22/06/10 - 01H00 - Les Echos - actualisé à 00:35:38
L'Assemblée nationale débat aujourd'hui du principe de précaution. Si certains élus veulent en limiter l'application, la secrétaire d'Etat à l'Ecologie estime, elle, nécessaire la mise en place d'une boîte à outils pour aider les pouvoirs publics.
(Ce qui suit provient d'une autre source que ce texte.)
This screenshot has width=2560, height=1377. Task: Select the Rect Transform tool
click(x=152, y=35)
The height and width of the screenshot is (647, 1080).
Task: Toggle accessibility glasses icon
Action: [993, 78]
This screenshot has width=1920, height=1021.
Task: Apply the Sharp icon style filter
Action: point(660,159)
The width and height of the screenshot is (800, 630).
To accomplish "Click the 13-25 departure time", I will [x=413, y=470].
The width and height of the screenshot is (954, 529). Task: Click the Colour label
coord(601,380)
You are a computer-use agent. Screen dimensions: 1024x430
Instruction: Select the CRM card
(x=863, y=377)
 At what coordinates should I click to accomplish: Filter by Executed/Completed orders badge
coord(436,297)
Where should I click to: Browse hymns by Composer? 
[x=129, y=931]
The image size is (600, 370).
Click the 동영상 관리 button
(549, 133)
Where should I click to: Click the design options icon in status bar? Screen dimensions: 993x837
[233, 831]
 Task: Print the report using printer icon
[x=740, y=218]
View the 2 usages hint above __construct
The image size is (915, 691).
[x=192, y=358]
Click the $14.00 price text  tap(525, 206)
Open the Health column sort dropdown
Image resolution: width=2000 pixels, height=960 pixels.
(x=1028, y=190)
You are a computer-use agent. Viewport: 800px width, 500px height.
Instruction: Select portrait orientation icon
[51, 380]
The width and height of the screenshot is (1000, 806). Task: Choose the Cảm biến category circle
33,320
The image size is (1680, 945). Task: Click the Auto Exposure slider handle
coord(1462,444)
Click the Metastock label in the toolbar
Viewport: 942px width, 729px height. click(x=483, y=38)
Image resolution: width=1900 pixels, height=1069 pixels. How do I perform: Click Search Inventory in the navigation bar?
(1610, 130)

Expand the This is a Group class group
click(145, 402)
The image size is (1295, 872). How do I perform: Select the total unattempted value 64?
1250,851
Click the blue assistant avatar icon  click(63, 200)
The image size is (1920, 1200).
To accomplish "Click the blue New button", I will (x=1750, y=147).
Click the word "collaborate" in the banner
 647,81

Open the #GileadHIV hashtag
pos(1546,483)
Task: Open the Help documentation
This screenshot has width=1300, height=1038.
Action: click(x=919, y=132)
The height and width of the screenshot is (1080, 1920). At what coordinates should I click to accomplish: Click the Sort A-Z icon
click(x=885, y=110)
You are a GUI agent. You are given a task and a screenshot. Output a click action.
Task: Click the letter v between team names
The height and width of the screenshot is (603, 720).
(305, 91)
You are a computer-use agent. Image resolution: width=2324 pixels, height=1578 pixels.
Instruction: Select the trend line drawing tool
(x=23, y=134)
Attention discussions agitées en perspective ! Aujourd'hui, à l'initiative du comité d'évaluation et de contrôle, présidé par le président de l'Assemblée nationale, Bernard Accoyer, se tiendra un débat sur la mise en oeuvre du principe de précaution. Le gouvernement y sera représenté par le ministre de l'Ecologie et du Développement durable, Jean-Louis Borloo, et par la ministre de la Recherche, Valérie Pécresse.
Inscrit à l'article 5 de la Charte de l'environnement, le principe de précaution est devenu depuis quelques mois l'enjeu d'un bras de fer entre ceux qui veulent en redéfinir les règles, jugeant qu'il a trop souvent été utilisé pour bloquer toute initiative, et ceux qui considèrent qu'il faut le défendre. Il y a un mois, 22 députés ont déposé une proposition de loi de création d'une commission d'enquête mettant en avant « le risque qui peut peser sur le progrès technique ». Face à eux, la députée européenne Corinne Lepage a aussitôt lancé une pétition intitulée : « Nous avons besoin du principe de précaution. » Pendant qu'Eric Loiselet, élu d'Europe-Ecologie en Champagne Ardennes, créait le réseau « Touche pas à mon principe de précaution ». Et que le chercheur Olivier Godard proposait que le public puisse saisir le gouvernement de questions relevant du principe de précaution.
Au gouvernement, on plaide l'apaisement. Hier, à l'occasion de la publication du rapport du Comité de la prévention et de la précaution présidé par le chercheur Alain Grimfeld, Chantal Jouanno, secrétaire d'Etat à l'Ecologie, a estimé qu'il est nécessaire de mettre en place une « boîte à outils » afin de mieux mettre en oeuvre le principe de précaution et ainsi sortir du « flou » actuel. « Nous ne voulons pas revenir sur le fondement de ce principe inscrit dans la Constitution. Ce serait la plus grosse erreur qu'on commettrait à l'égard de nos enfants. Mais il faut clarifier les conditions dans lesquelles on recourt à ce principe », a-t-elle ajouté, s'appuyant sur les travaux du comité, qui recommande de désigner des instances d'expertise et un « pilote » chargé de conduire le processus.
Vers une haute autorité ?
Ce document d'une cinquantaine de pages affirme que les parties prenantes doivent être impliquées dans le processus de décision et propose un schéma permettant de faire la différence entre un régime de prévention si le risque est avéré scientifiquement (volcan islandais, vaccin H1N1) et un régime de précaution s'il existe une ambiguïté scientifique forte face à un risque (usage des téléphones portables par les enfants). Les modalités du principe de précaution doivent enfin être « clarifiées en tenant compte des coûts économiques et sociaux », ajoute le comité, regrettant qu'il n'existe pas d'entité chargée d'éclairer le décideur public.
A l'Assemblée, le rapport d'Alain Gest et Philippe Tourtelier considère que l'article de la Constitution sur le principe de précaution concerne l'environnement, alors que c'est dans le domaine des impacts sanitaires (liés par exemple aux biotechnologies ou aux nanotechnologies) qu'il a été évoqué. Il évoque la création d'une haute autorité et envisage même une garantie assurantielle pour les entreprises travaillant dans le domaine des risques émergents.
JULIE CHAUVEAU, Les Echos
Principe de prévention. Défini par la loi Barnier de 1995, il implique la mise en oeuvre de règles et d'actions pour anticiper toute atteinte à l'environnement en cas de risques avérés.